Supplied data:
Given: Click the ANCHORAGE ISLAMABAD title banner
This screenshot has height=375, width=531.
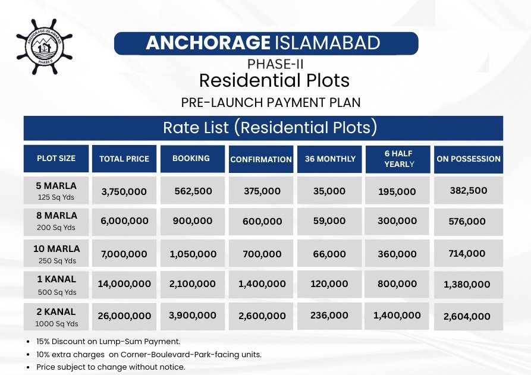Looking at the screenshot, I should 266,43.
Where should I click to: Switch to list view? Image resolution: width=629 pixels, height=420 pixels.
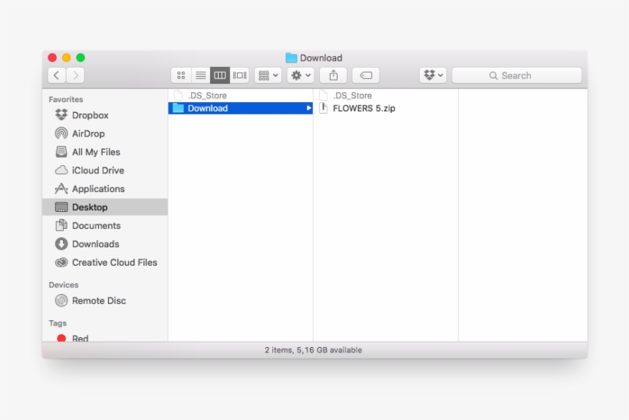point(200,75)
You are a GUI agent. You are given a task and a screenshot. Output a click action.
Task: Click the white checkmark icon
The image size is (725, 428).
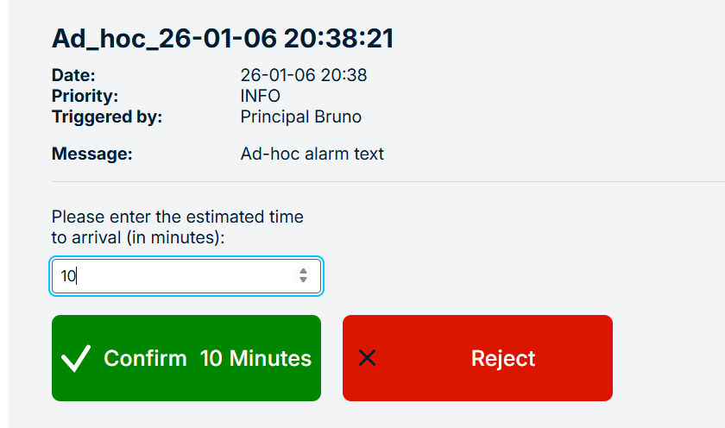pos(77,358)
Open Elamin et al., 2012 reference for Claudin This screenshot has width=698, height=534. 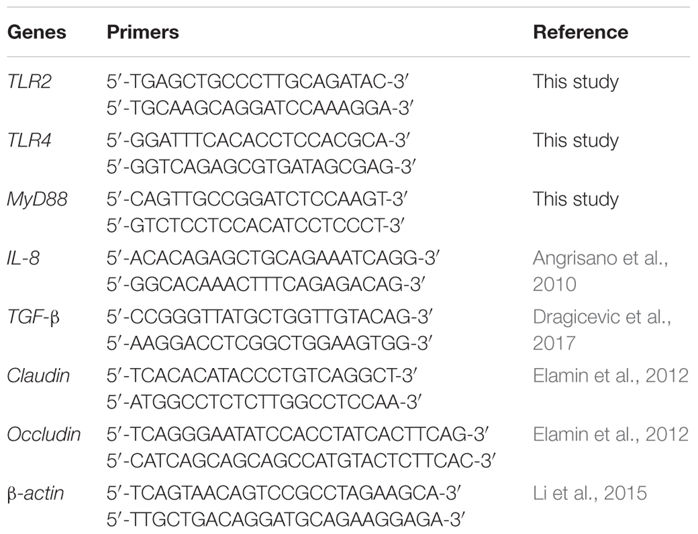[610, 376]
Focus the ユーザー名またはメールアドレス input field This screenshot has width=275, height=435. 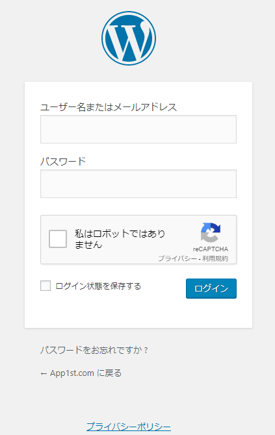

Problem: Please output exactly the lines of the data above, from its first line through the line with "You are a GUI", and nothing else; drop the pictures.

Result of the exercise:
Given: Click the ANCHORAGE ISLAMABAD title banner
This screenshot has height=375, width=531.
Looking at the screenshot, I should 266,43.
Where should I click to: Switch to list view? Image resolution: width=629 pixels, height=420 pixels.
point(200,75)
You are a GUI agent. You are given a task and a screenshot. Output a click action.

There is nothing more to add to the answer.